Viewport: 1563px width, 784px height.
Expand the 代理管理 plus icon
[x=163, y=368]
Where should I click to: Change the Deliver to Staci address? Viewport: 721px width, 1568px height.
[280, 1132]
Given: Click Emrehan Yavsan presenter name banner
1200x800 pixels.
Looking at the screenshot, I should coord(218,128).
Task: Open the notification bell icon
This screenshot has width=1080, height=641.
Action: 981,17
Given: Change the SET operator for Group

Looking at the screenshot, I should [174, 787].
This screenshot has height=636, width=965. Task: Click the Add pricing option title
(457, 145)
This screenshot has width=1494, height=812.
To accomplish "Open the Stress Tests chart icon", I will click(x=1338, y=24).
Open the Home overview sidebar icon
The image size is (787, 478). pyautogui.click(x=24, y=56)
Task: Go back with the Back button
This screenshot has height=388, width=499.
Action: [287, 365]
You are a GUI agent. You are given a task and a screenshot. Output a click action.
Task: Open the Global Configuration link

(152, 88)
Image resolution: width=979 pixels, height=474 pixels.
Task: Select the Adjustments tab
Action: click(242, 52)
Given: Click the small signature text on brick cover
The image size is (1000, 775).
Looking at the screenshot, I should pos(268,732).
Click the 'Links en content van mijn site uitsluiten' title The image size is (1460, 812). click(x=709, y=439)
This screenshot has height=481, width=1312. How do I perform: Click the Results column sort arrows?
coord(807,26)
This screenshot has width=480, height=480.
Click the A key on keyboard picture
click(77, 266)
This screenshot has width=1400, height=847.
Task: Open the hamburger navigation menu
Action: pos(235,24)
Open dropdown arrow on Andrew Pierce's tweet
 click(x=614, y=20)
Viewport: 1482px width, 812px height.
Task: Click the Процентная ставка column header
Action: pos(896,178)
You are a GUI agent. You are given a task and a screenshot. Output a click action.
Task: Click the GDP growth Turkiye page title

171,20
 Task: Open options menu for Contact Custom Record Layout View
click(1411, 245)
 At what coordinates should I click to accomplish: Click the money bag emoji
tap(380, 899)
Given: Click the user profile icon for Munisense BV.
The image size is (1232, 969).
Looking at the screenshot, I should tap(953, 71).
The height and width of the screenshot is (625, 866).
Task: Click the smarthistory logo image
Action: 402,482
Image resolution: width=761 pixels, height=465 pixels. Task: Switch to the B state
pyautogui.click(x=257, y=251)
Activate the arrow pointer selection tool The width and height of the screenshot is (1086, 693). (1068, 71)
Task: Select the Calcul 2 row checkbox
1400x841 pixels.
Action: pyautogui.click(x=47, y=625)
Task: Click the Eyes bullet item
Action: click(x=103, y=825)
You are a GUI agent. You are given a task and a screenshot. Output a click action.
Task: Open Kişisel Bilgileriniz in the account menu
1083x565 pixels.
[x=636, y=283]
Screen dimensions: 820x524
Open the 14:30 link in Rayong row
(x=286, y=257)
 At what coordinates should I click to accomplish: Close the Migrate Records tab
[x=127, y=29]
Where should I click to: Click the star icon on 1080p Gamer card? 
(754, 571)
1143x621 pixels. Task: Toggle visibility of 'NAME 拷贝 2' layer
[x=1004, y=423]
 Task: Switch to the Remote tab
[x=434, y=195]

··········

| PROBLEM |
What you return must be the lines from the line holding "1083x565 pixels." through the final line of the material, word for word, and nothing more.

| TASK RESPONSE |
1083x565 pixels.
[x=636, y=283]
Screen dimensions: 820x524
Open the 14:30 link in Rayong row
(x=286, y=257)
 At what coordinates should I click to accomplish: Close the Migrate Records tab
[x=127, y=29]
Where should I click to: Click the star icon on 1080p Gamer card? 
(754, 571)
1143x621 pixels. Task: Toggle visibility of 'NAME 拷贝 2' layer
[x=1004, y=423]
 Task: Switch to the Remote tab
[x=434, y=195]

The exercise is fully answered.